I would like to see real world benchmarking, IMO Crysis... Hehe games asktualy. With same GPU config


----------



## Chicken Patty (Mar 29, 2009)

douglatins said:


> I would like to see real world benchmarking, IMO Crysis... Hehe games asktualy. With same GPU config



I will try to do some 3dmark runs with my video card in the AMD computer.  However haven't had much time and I gotta take apart the rig and swap cards and stuff.

I'll try to get some more real life benchmarks in but I don't promise anything.

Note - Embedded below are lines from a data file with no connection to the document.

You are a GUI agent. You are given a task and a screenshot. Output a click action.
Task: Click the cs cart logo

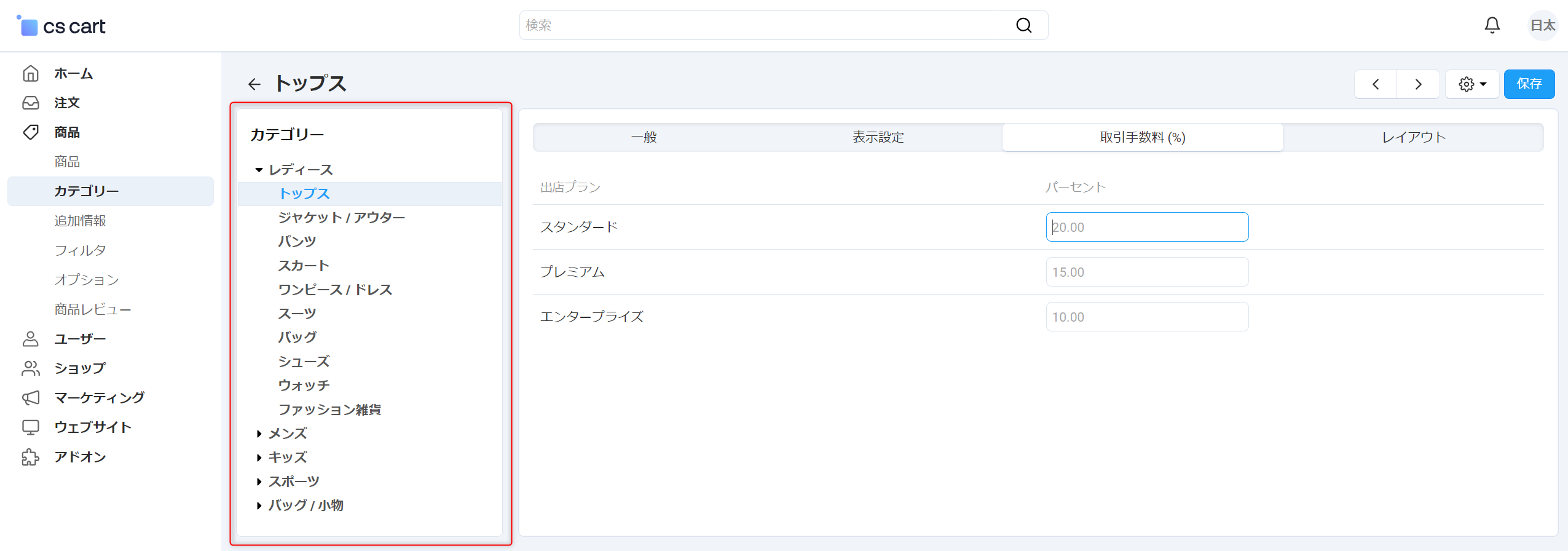click(61, 26)
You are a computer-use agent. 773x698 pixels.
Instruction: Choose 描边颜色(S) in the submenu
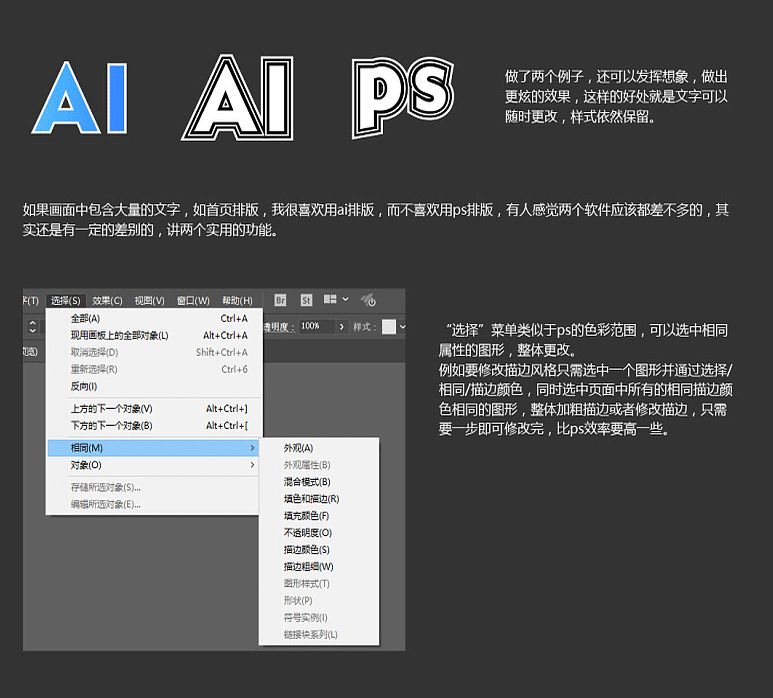[x=306, y=550]
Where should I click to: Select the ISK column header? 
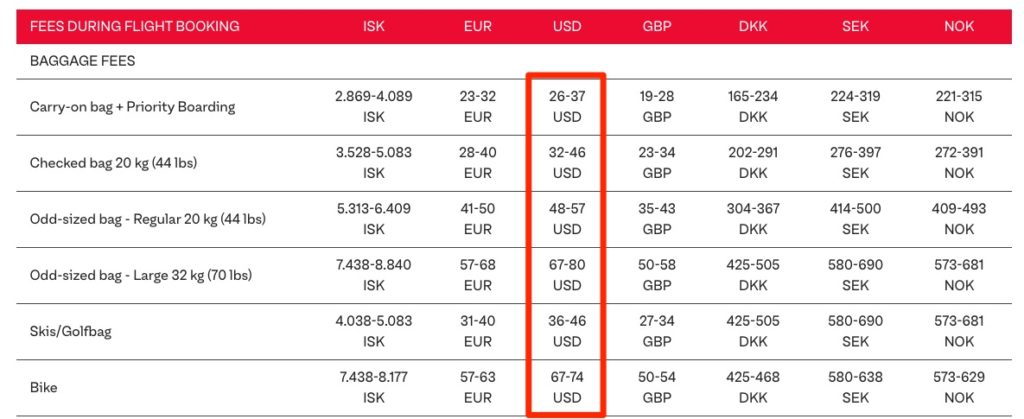[374, 27]
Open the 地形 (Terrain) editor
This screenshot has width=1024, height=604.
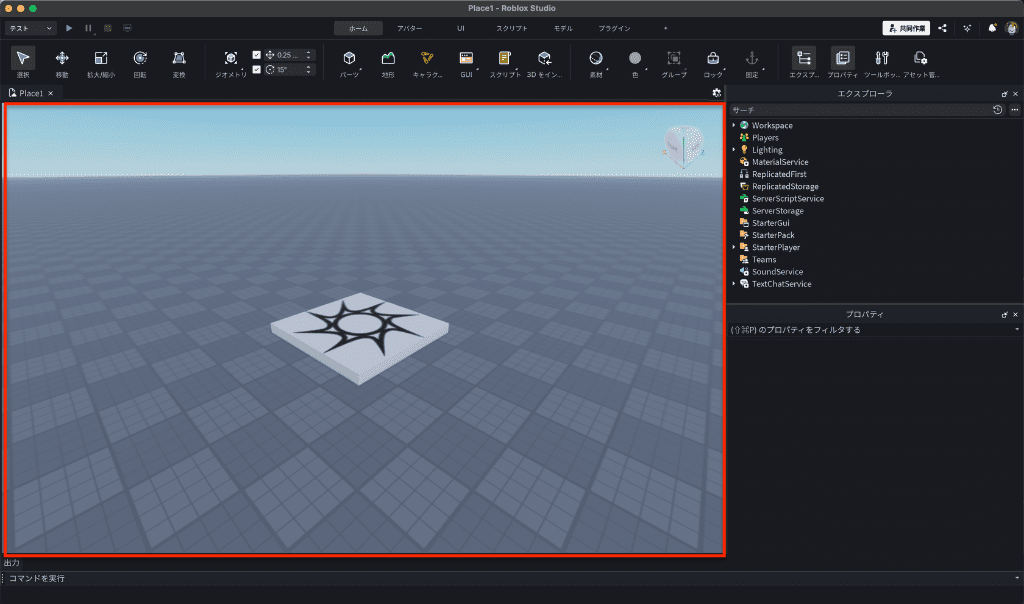(x=388, y=59)
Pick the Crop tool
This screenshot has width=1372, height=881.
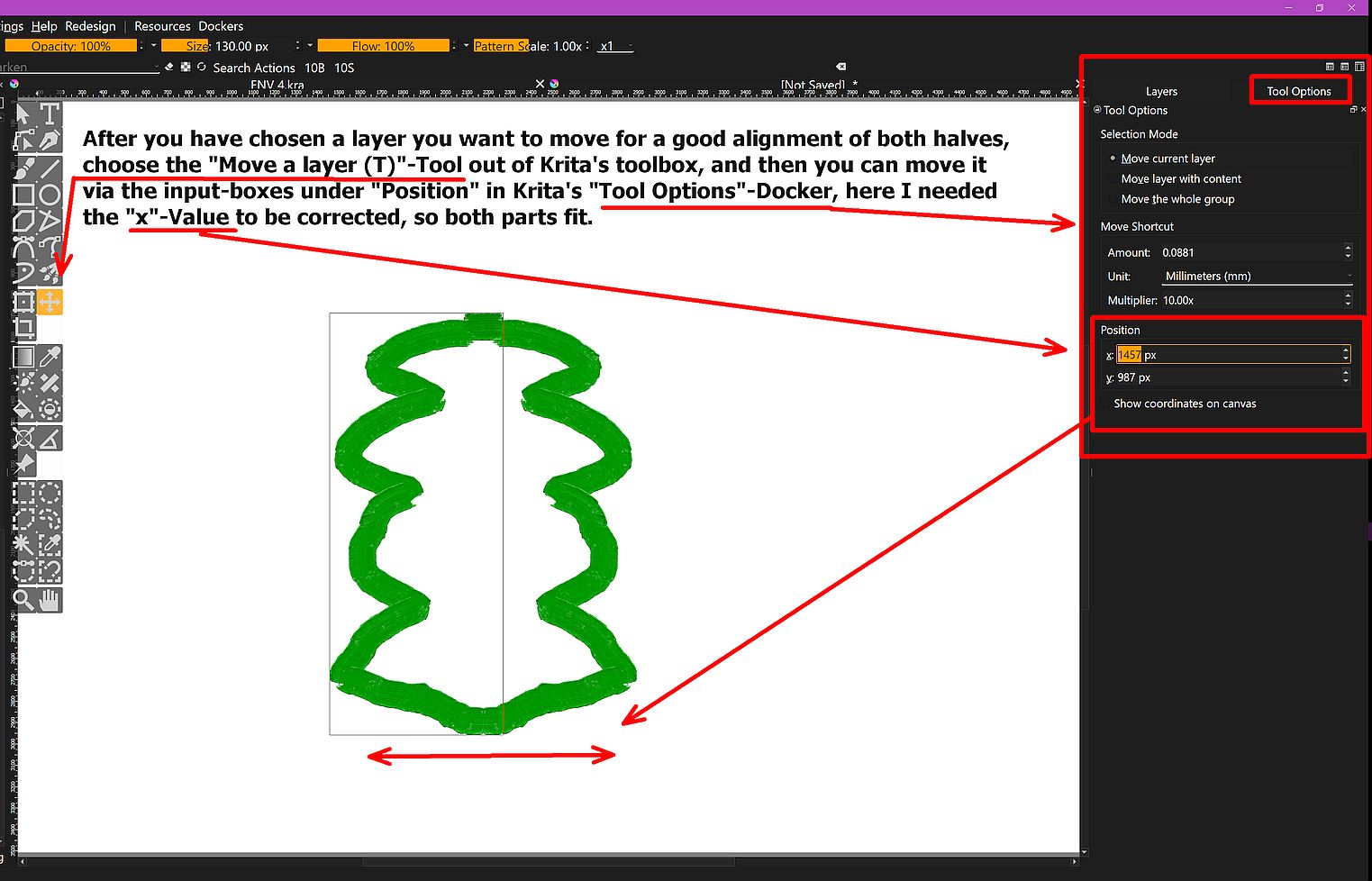23,328
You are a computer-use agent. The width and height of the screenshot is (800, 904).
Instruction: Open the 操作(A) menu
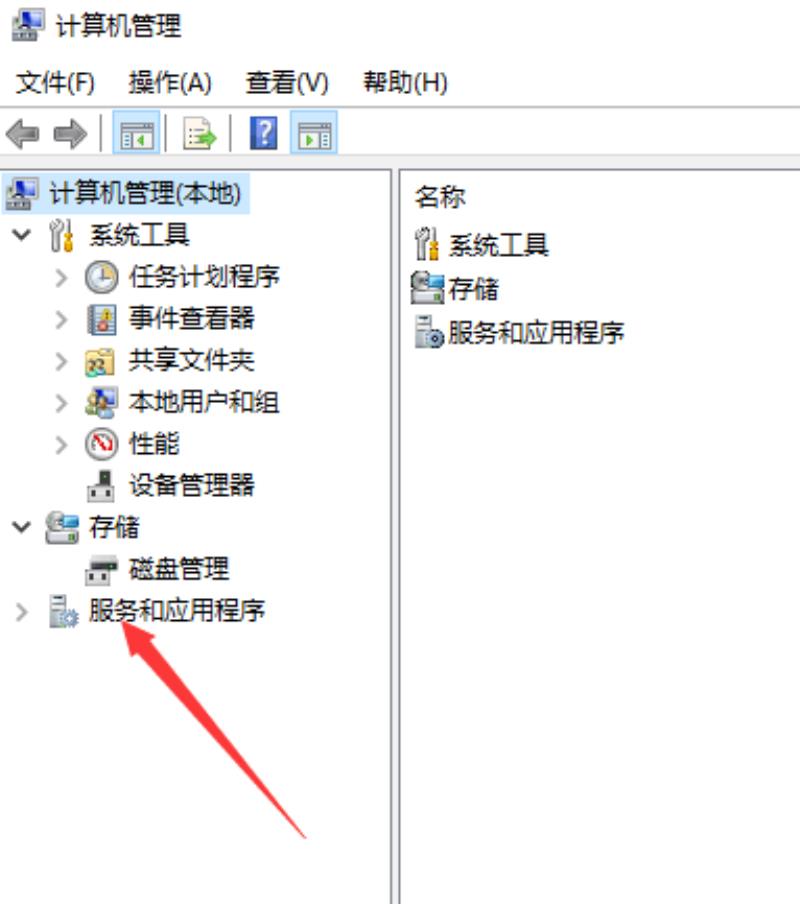(170, 82)
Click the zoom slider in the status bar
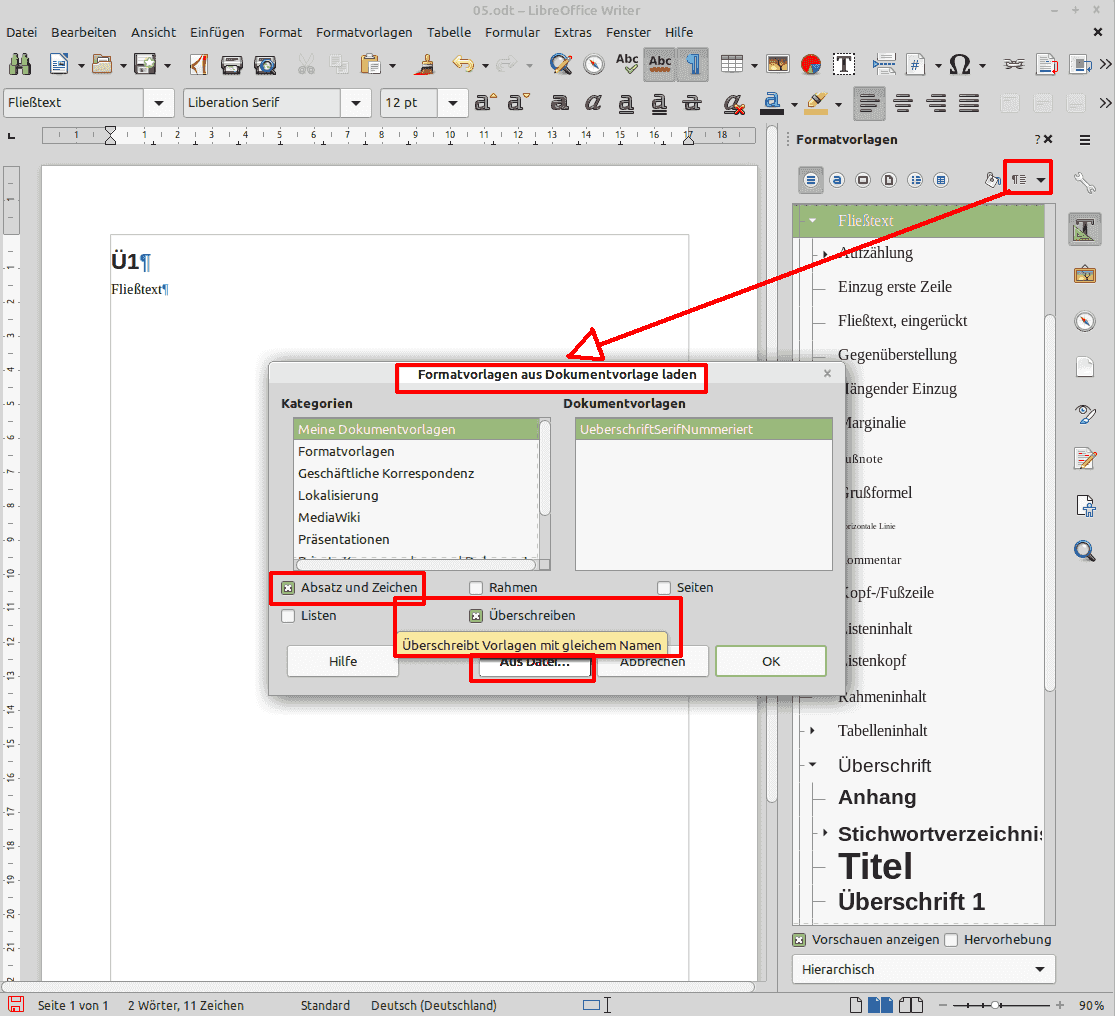The width and height of the screenshot is (1115, 1016). (x=995, y=1005)
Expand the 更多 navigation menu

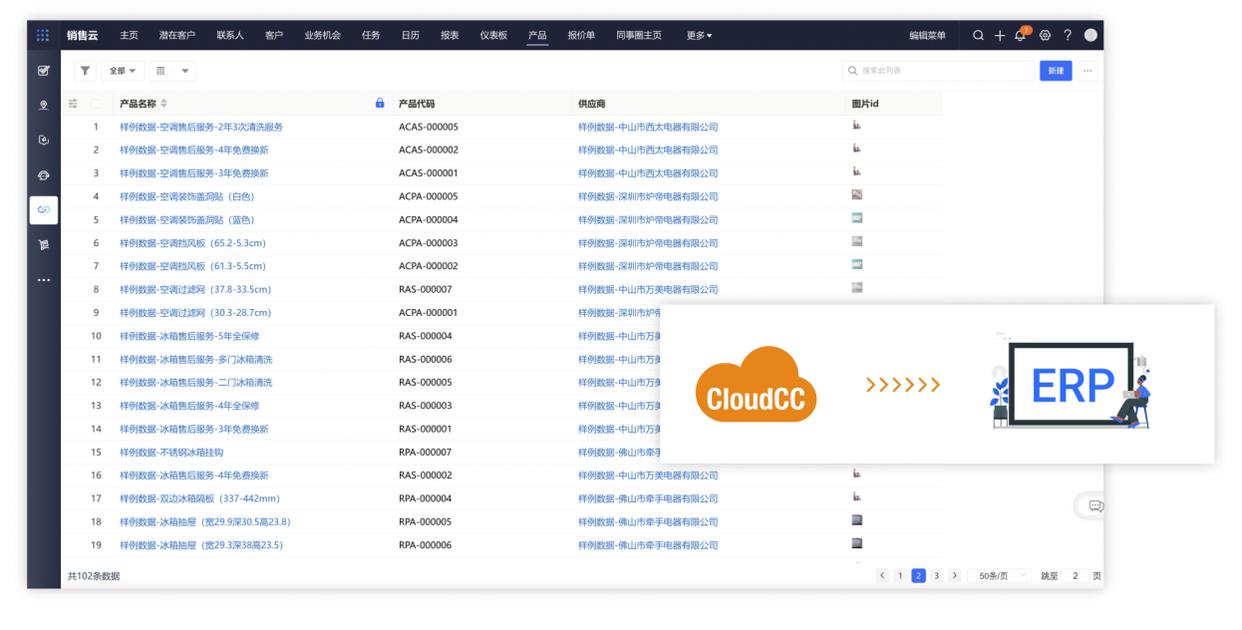tap(699, 35)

When I say do some 3dmark runs, is just to compare sm1 and sm2 scores, see how each CPU works with the card.


----------



## lemonadesoda (Mar 29, 2009)

CP, before you "unbuild" your rigs, could you kindly run the following. They are EXTREMELY quick to do. It will take you less than 30 secs per bench.

1./ GeekBench
2./ Fritzchess bench
3./ Everest 5 CPu PhotoWorxx bench

Thank you kindly!

PS. If you want to see if the memory setup if "fair" across machines, use

1./ Sciencemark Membench, or
2./ Everest Memory and Cache benchmark tool

Just check the "main memory" bandwidths to see if there is comparable performance.  If the results are way off due to tripple channel, then the Intel gets an "unfair" advantage due to cache pre-fetchers working much faster... which has nothing to do with the core technology, on the tripple channel... which I think you wanted to exclude from your analysis.


----------



## Chicken Patty (Mar 29, 2009)

lemonadesoda said:


> CP, before you "unbuild" your rigs, could you kindly run the following. They are EXTREMELY quick to do. It will take you less than 30 secs per bench.
> 
> 1./ GeekBench
> 2./ Fritzchess bench
> ...



ill run them tonight.  Can you please be so kind and just link me to benchmarks 1 and 2 please.  I have everest already.


----------



## n-ster (Mar 29, 2009)

I feel some tension around here xD 

anyways, great benchmarks CP!

here:
GeekBench
Fritzchess

Not sure if Fritz is the right version but oh well, just trying to help


----------



## lemonadesoda (Mar 29, 2009)

Chicken Patty said:


> ill run them tonight.  Can you please be so kind and just link me to benchmarks 1 and 2 please.  I have everest already.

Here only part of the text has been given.